■ Task item:
Lines in the data below that contain the word "Type" are to be copied.

■ Saved data entries:
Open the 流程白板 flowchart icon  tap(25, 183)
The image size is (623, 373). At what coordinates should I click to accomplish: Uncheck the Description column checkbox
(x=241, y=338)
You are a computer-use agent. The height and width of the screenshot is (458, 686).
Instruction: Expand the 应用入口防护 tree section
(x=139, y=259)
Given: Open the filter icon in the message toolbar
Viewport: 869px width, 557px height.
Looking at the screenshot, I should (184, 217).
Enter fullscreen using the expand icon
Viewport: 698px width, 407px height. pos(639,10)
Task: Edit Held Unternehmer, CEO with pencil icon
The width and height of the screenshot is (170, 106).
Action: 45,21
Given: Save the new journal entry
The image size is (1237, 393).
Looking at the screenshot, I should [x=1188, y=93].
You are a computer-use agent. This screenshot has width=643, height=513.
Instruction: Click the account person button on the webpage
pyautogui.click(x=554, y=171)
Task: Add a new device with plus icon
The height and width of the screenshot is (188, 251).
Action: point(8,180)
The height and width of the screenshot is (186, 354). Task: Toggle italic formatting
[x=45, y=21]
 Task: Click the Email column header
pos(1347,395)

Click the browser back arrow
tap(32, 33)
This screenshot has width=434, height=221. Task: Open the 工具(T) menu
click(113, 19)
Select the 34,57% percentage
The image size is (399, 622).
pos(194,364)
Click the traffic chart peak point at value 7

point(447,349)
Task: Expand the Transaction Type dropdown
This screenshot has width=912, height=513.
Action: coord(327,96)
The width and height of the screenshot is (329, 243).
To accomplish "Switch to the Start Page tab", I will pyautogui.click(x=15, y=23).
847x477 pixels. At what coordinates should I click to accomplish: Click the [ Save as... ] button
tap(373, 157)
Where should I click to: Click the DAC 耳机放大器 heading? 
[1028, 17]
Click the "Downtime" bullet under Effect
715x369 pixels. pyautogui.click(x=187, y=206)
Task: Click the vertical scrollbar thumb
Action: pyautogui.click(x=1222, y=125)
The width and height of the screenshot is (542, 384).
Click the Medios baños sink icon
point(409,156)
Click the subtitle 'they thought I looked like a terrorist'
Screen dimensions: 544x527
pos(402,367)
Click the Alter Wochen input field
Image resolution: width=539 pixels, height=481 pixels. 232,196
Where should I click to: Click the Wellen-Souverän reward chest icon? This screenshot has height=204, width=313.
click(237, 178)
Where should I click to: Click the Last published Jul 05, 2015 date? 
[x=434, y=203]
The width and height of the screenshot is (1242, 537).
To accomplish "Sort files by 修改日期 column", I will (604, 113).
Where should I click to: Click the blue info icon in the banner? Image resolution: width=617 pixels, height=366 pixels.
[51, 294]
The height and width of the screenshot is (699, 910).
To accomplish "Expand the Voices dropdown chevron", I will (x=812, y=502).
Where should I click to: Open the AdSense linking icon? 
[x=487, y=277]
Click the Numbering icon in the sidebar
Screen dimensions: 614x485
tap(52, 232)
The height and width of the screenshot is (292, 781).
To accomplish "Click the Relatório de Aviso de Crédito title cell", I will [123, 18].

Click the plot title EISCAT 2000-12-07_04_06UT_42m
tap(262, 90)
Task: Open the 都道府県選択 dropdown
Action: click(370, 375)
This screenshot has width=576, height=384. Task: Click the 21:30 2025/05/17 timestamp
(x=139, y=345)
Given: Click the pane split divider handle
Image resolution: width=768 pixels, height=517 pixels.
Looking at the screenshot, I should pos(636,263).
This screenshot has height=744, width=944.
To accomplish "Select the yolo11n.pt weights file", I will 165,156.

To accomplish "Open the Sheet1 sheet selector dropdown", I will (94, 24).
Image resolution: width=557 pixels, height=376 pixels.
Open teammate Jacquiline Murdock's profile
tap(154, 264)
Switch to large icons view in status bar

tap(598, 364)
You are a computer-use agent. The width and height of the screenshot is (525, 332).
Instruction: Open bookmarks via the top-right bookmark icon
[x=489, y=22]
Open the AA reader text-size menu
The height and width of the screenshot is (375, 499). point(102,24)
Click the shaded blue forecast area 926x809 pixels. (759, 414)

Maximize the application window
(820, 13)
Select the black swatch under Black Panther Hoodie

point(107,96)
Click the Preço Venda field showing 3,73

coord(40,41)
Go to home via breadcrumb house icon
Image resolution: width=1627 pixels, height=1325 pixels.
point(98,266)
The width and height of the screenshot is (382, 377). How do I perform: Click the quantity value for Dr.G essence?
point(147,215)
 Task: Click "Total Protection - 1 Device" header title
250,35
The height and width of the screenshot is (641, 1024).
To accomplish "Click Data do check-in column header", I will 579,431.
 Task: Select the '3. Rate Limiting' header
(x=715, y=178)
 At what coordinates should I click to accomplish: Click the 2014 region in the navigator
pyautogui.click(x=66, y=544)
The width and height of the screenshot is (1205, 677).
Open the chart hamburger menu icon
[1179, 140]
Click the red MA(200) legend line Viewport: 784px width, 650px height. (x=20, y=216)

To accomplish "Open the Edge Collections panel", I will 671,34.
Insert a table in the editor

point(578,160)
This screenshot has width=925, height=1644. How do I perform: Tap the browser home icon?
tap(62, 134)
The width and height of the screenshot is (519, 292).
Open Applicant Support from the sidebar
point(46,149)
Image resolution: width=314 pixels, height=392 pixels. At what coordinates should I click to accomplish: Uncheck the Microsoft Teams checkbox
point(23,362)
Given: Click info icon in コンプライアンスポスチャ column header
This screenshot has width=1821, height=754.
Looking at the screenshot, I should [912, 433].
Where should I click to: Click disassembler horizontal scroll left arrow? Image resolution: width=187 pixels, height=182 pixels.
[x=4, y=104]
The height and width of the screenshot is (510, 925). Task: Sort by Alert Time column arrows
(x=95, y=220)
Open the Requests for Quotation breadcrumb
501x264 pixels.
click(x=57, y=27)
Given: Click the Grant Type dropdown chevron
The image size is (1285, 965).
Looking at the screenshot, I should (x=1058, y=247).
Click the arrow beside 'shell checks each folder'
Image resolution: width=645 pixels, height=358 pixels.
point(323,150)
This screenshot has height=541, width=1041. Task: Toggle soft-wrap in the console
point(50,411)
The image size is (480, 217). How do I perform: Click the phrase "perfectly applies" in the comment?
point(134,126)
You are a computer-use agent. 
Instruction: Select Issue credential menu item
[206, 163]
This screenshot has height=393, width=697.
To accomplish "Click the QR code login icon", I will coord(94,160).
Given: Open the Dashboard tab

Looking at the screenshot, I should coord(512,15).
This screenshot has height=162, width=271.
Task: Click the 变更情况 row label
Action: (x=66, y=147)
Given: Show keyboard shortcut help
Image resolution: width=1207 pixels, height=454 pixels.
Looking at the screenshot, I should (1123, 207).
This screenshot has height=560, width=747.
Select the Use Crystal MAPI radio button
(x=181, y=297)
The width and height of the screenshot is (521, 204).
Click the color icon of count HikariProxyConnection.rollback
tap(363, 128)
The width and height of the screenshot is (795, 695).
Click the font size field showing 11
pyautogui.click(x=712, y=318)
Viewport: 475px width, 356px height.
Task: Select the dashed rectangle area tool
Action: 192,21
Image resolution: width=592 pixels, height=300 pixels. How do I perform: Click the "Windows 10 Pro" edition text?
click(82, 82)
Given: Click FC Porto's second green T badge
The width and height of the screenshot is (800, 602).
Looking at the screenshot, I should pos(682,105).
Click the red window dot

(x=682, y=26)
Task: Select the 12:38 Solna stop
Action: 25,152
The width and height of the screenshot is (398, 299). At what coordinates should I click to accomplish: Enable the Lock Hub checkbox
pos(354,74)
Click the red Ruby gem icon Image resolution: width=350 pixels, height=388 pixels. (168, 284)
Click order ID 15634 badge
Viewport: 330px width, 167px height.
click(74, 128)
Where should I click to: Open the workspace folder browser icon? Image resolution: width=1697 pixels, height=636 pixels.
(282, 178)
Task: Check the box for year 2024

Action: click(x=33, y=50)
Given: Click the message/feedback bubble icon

■ Result for this task:
Task: Expand the Transaction Type dropdown
Given: Click the Grant Type dropdown chevron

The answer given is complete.